How many times must I roll a die to confidently assess its fairness? (Apologies in advance for use of lay language rather than statistical language.)
If I want to measure the odds of rolling each side of a specific physical six-sided die to within about +/- 2% with a reasonable confidence of certainty, how many sample die rolls would be needed?
i.e. How many times would I need to roll a die, counting each result, to be 98% sure that the chances it rolls each side are within 14.6% - 18.7%? (Or some similar criteria where one would be about 98% sure the die is fair to within 2%.)
(This is a real-world concern for simulation games using dice and wanting to be sure certain dice designs are acceptably close to 1/6 chance of rolling each number. There are claims that many common dice designs have been measured rolling 29% 1's by rolling several such dice 1000 times each.)
 A: TL;DR: if $p$ = 1/6 and you want to know how large $n$ needs to be 98% sure the dice is fair (to within 2%), $n$ needs to be at least $n$ ≥ 766.

Let $n$ be the number of rolls and $X$ the number of rolls that land on some specified side. Then $X$ follows a Binomial(n,p)  distribution where $p$ is the probability of getting that specified side.

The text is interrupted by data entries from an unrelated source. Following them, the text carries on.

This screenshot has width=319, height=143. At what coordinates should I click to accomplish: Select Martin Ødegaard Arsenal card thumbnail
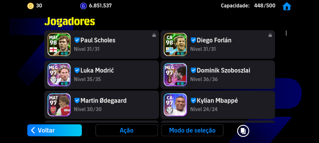coord(59,105)
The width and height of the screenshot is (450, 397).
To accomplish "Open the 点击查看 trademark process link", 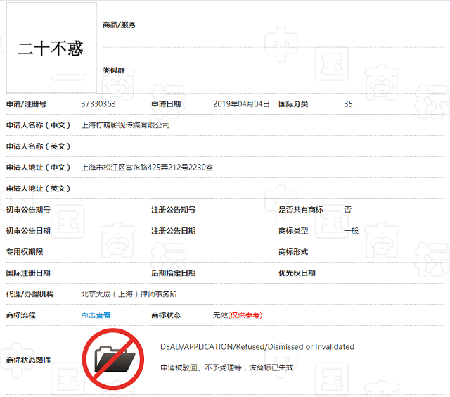I will tap(96, 315).
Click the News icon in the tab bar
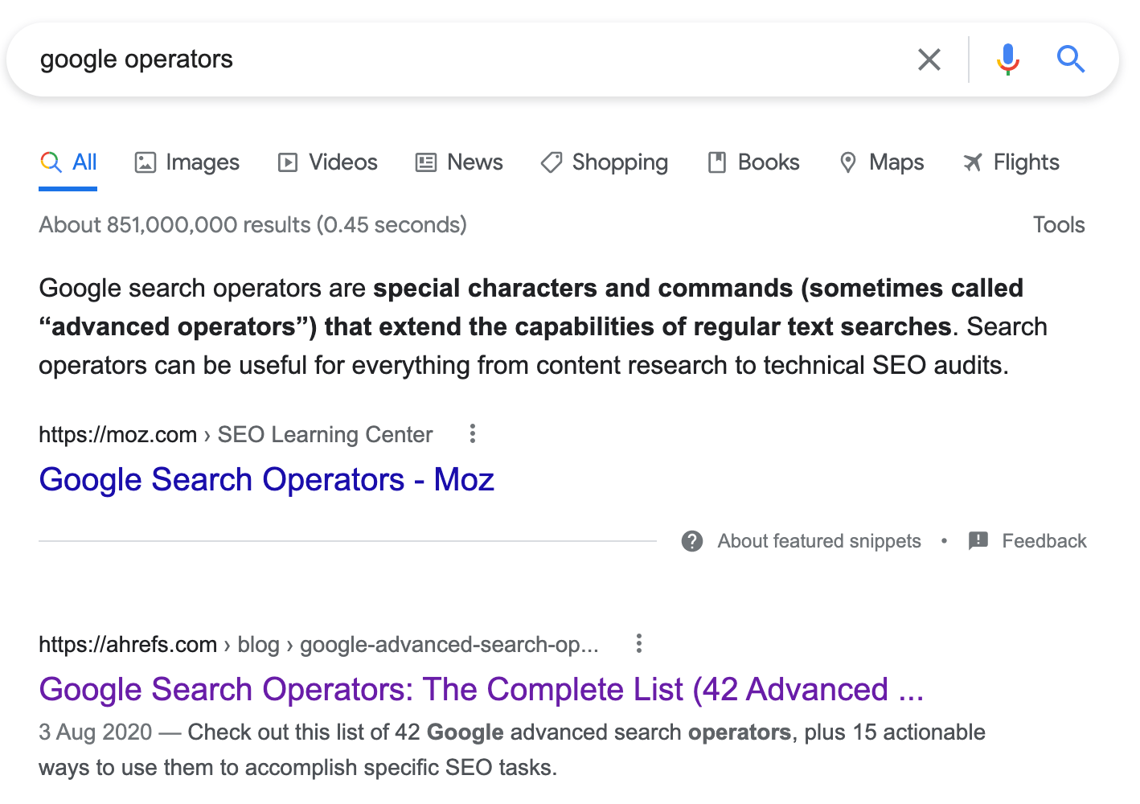This screenshot has width=1140, height=804. [425, 162]
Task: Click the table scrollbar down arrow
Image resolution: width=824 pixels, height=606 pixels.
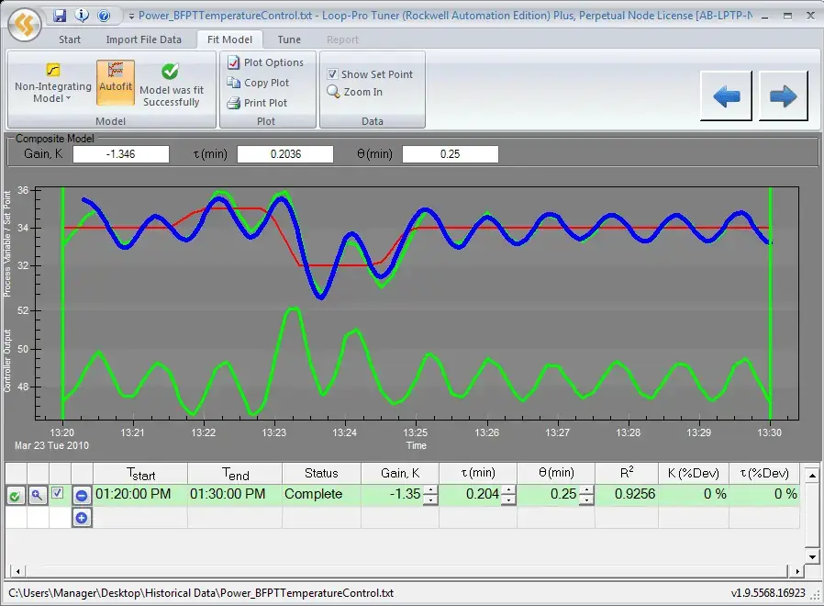Action: click(810, 555)
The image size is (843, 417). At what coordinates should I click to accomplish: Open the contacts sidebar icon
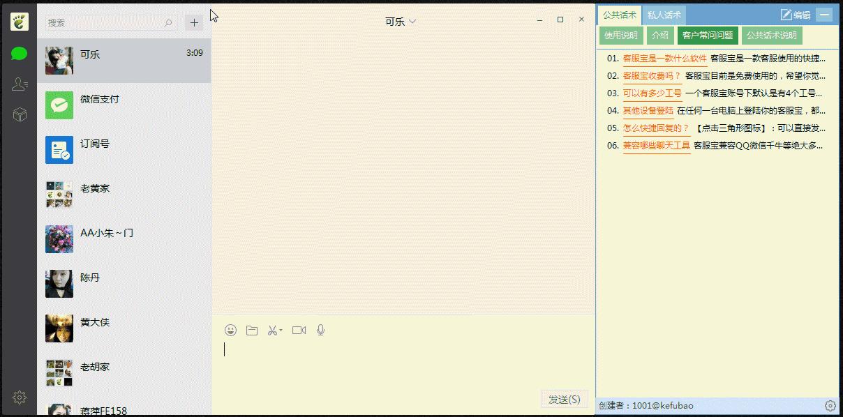(x=19, y=84)

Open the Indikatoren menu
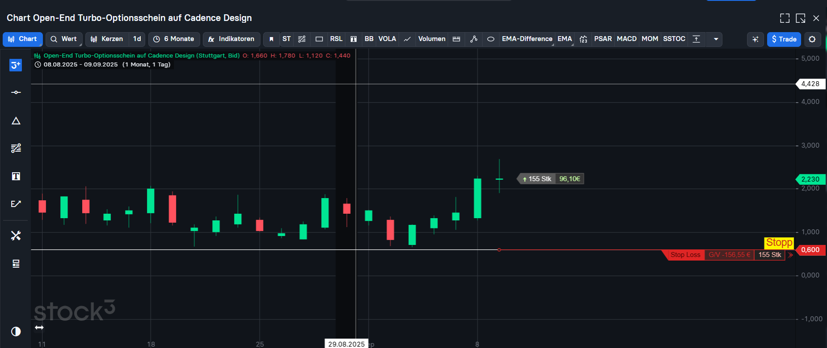pos(231,39)
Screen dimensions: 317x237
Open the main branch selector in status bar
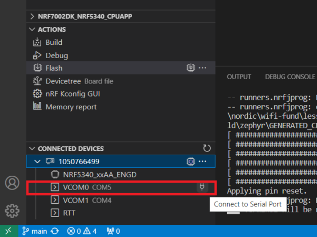(35, 231)
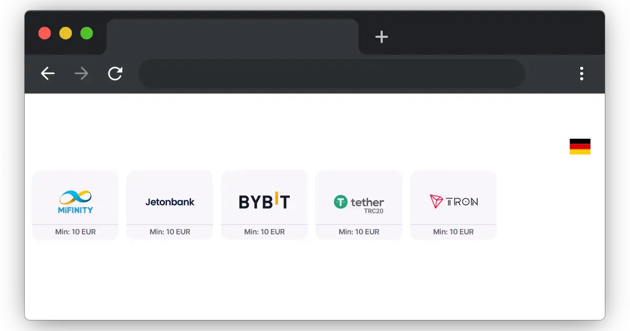Viewport: 630px width, 331px height.
Task: Reload the current page
Action: [115, 74]
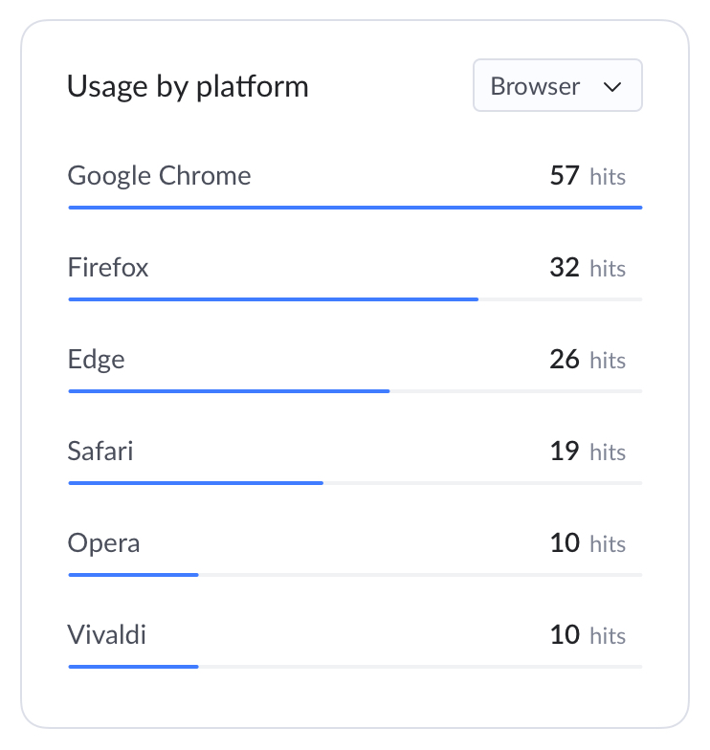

By the central limit theorem, we know that
$$\sqrt{n} (X/n - p) \to N(0,p(1-p))$$
Since $X/n$ is the sample mean of $n$ Bernoulli$(p)$ random variables. Hence for large $n$, confidence intervals for $p$ can be constructed as
$$\frac{X}{n} \pm Z \sqrt{\frac{p(1-p)}{n}}$$
Since $p$ is unknown, we can replace it with the sample average $\hat{p} = X/n$, and by various convergence theorems, we know the resulting confidence interval will be asymptotically valid. So we get confidence intervals of the form
$$\hat{p} \pm Z \sqrt{\frac{\hat{p}(1-\hat{p})}{n}}$$
with $\hat{p} = X/n$. I'm going to assume you know what $Z$-scores are. For example, if you want a 95% confidence interval, you take $Z=1.96$. So for a given confidence level $\alpha$ we have
$$\hat{p} \pm Z_\alpha \sqrt{\frac{\hat{p}(1-\hat{p})}{n}}$$
Now let's say you want this confidence interval to be of length less than $C_\alpha$, and want to know how big a sample we need to make this case. Well this is equivelant to asking what $n_\alpha$ satisfies
$$Z_\alpha \sqrt{\frac{\hat{p}(1-\hat{p})}{n_\alpha}} \leq \frac{C_\alpha}{2}$$
Which is then solved to obtain
$$n_\alpha \geq \left(\frac{2 Z_\alpha}{C_\alpha}\right)^2 \hat{p}(1-\hat{p})$$
So plug in your values for $Z_\alpha$, $C_\alpha$, and estimated $\hat{p}$ to obtain an estimate for $n_\alpha$. Note that since $p$ is unknown this is only an estimate, but asymptotically (as $n$ gets larger) it should be accurate.